Supplied passage:
┌────────

When I started at $JOB, they wanted a distributed system for data storage and someone with some experience maintaining one. And they particularly wanted Hadoop. So okay. Hadoop it is. Let’s do some Hadoop, right?
To start, Hadoop is complicated to deploy/manage. It’s not a single program, but an inter-connected suite of programs (hdfs, namenode, journalnode, zkfailover controller, yarn nodemanager, yarn resource manager, mapreduce history server, yarn timeline server, hive metastore, hiveserver2, zookeeper…) that takes some amount of knowledge and planning to deploy well. This barrier to entry is why Ambari, Cloudera Manager, MapR, BigTop, EMR, and other tools exist. Due to licensing concerns at the time, I selected Ambari to manage our cluster.
Ambari works fairly well. It makes producing consistent config (one of the harder parts of managing a heterogeneous Hadoop cluster) relatively straight-forward. And it helped us set up a reasonable cluster right out of the gate.
That’s the end of the story, right? We had a stable cluster. It slowly grew as people needed it. And today we have a large, performant Hadoop cluster serving our company’s BI and distributed storage needs.
Naturally, there’s more to tell…
The primary use for our Hadoop cluster was as storage for our OpenTSDB instance. Along with using OpenTSDB, we were using Hive to store/query some high volume logging data that our ElasticSearch cluster couldn’t keep up with indexing and snapshots of some databases to give cleaner access for BI use cases. All of these needs are met by our Hadoop cluster fairly well. So again, what’s the point of this article?

└────────

Raw data:
┌────────

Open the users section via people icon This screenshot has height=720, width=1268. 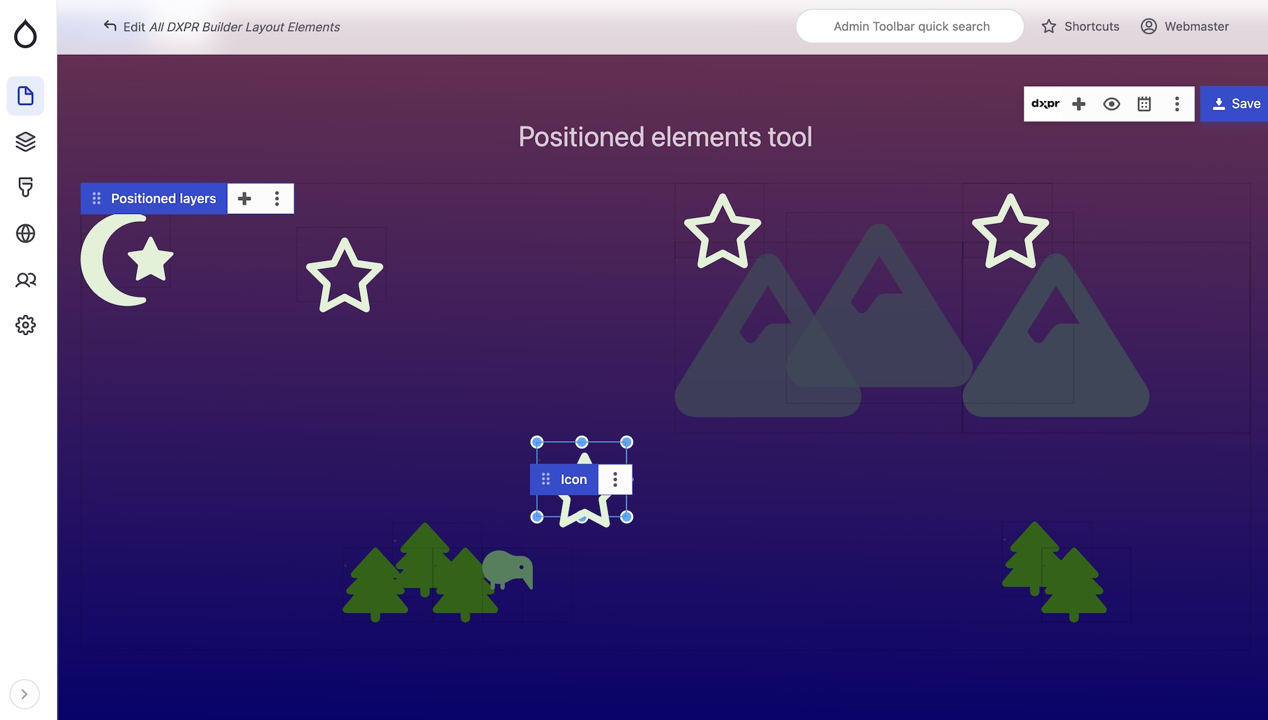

└────────

Complete the following:
A - In the Hadoop passage, what was the primary use for the Hadoop cluster?
B - Reproduce the Hadoop passage starting at "Naturally, there’s more" and ending at "of this article?", substituting "InfluxDB" for each "OpenTSDB".

Answers per task:
A - It served as storage for the OpenTSDB instance.

B -
Naturally, there’s more to tell…
The primary use for our Hadoop cluster was as storage for our InfluxDB instance. Along with using InfluxDB, we were using Hive to store/query some high volume logging data that our ElasticSearch cluster couldn’t keep up with indexing and snapshots of some databases to give cleaner access for BI use cases. All of these needs are met by our Hadoop cluster fairly well. So again, what’s the point of this article?